Saved entries:
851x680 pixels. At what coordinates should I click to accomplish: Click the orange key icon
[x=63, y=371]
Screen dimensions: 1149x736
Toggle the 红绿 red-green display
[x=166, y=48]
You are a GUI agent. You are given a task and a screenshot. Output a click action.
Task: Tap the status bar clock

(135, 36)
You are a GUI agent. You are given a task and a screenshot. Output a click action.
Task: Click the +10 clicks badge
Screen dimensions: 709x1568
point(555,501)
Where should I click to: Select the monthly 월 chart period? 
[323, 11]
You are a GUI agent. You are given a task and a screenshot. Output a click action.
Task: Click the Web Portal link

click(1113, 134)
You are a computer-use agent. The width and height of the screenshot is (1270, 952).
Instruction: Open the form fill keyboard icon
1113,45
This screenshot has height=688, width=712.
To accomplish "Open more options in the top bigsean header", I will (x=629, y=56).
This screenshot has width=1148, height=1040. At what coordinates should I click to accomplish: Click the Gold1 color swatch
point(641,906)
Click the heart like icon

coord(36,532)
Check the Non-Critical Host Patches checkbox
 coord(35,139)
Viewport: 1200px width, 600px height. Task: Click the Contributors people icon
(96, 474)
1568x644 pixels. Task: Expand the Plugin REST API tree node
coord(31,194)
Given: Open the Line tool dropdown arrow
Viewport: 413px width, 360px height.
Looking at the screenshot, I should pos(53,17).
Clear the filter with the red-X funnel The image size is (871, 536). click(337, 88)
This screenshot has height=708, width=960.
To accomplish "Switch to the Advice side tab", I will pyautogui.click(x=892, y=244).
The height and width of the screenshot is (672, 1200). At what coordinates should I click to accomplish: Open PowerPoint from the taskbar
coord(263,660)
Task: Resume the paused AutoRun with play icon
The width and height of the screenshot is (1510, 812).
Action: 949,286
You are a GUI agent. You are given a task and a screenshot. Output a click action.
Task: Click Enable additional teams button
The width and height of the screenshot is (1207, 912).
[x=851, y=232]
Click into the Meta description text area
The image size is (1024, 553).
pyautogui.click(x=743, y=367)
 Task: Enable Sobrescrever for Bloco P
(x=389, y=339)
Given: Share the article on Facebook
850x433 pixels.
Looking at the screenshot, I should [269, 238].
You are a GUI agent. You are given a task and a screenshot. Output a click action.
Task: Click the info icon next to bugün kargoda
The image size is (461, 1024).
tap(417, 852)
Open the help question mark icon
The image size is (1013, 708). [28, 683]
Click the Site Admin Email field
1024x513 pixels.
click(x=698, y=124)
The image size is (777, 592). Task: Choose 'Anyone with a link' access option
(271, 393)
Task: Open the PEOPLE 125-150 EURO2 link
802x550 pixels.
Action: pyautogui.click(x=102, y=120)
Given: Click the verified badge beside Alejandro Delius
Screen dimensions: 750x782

- _EXERCISE DETAILS_
Only the lines with the string "badge" are wanted; pick them out of the records above and copy them.

- _RESULT OF THE TASK_
Task: Click the +10 clicks badge
Given: Click the verified badge beside Alejandro Delius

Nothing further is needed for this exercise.